In today’s environment, even diligent users can become victims of cybercrime – and Atlassian customers aren’t immune. One of the top Cyber Threats of 2020 was once again phishing and social engineering for username and passwords. Stolen account usernames or passwords are often sold or traded on the Dark Web and private criminal forums. Bad actors use this information to enable data theft, manipulate projects, or delete critical information.

According to Microsoft, multi-factor authentication (MFA, 2FA) can block 99.9 percent of account compromise attacks. So your first step, if you haven’t already, is to make sure your account is MFA-enabled. Our documentation explains how to do this step by step.

Customers without MFA need additional protection from an account takeover. We now act on intelligence that data from breaches has been sold or traded on the Dark Web or private forums by invalidating stolen username and password combinations. We call this service Credential Invalidator.

Introducing Atlassian’s Credential Invalidator service

The Credential Invalidator service ingests and processes username and password combinations from data exposed through either user error or third-party breaches – not breaches of Atlassian systems.
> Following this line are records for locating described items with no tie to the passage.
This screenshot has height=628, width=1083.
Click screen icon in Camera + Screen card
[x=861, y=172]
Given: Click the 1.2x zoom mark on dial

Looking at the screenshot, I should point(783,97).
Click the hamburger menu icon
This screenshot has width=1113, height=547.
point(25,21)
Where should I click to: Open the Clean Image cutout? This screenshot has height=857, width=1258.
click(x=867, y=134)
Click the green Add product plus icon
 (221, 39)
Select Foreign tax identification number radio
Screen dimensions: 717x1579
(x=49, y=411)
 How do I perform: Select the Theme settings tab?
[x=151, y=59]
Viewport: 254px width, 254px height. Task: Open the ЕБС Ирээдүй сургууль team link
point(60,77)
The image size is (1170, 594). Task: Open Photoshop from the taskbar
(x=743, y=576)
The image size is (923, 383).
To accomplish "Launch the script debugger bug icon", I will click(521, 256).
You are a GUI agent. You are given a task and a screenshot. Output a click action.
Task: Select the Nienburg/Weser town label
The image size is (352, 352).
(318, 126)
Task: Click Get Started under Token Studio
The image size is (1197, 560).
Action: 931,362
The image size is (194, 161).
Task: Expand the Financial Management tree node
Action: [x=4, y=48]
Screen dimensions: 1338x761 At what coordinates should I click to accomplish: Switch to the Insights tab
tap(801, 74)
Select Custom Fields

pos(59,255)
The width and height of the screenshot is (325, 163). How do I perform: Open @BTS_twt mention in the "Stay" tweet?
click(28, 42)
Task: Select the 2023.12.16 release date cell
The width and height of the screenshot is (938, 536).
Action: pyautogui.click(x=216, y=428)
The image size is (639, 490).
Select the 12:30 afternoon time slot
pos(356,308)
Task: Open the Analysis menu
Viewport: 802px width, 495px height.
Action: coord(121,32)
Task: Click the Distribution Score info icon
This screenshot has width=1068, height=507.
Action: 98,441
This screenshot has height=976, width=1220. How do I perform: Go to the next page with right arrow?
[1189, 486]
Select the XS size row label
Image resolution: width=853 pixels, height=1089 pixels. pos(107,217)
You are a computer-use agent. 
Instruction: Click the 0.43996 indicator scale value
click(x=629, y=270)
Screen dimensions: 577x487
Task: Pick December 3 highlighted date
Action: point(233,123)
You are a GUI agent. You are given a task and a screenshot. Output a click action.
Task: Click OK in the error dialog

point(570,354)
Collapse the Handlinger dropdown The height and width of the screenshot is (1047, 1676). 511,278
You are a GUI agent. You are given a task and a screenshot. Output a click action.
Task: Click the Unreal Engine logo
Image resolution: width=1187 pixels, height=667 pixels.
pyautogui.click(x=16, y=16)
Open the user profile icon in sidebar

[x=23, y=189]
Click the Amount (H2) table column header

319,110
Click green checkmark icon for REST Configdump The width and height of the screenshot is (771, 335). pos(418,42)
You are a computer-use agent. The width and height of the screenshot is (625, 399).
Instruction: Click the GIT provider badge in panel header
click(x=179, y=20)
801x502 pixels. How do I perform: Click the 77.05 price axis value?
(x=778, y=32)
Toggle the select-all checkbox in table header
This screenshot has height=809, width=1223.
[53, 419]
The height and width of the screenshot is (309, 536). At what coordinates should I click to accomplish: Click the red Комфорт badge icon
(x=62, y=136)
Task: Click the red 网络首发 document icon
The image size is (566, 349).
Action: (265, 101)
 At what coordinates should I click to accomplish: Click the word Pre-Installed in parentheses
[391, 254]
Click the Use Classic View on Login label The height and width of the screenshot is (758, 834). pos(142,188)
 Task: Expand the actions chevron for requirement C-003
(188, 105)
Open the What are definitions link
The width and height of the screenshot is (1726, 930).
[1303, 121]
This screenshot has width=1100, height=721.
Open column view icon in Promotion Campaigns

The service looks for information used for Atlassian IDs (for example, if a user inadvertently shares their Atlassian ID on a phishing website and that data is shared). Any Atlassian ID credentials identified in those datasets are labeled breached. Once that happens, the affected account owner will need to reset the password via a recovery link before they can access the account.

When someone tries to log in with breached information, they’ll receive the following message:

Via the change your password link, the user can reset their password and receive a recovery link in their mailbox.

This will render the stolen Atlassian ID credentials useless for cybercriminals while users simply have to configure a new password. If the user has an MFA-enabled account no action is taken since MFA prevents account takeover.

Retro threat intelligence analysis

Before building the Credential Invalidator service, we analyzed the breach data to calculate the accuracy of username and password combinations that were being sold or traded. The table below shows the different states of the username/password combinations.

Valid77%
Invalid or MFA-enabled19%
Email verification required3.5%
Expired password0.5%
FYI

The valid credentials were marked as breached after our retro-analysis in May 2021, to ensure passwords were rotated.

Since 77% of breached user passwords were found to be valid, it was clear to us that automated protections were warranted. We’ve now turned on breach notification for all user accounts.

Keeping Atlassian ID accounts safe

Even if users don’t know their Atlassian ID has been compromised, we act when Atlassian receives new intelligence. This cuts off yet another way cybercriminals can abuse stolen Atlassian ID credentials. As we like to say in the security team:

Trust is a product we deliver as a company. And that product is never finished.

It bears repeating: for each account you manage, make sure to enable MFA! The Atlassian documentation page describes how to do this, step by step. It offers additional protection and saves you from having to create a new password. In the meantime, Credential Invalidator has you covered.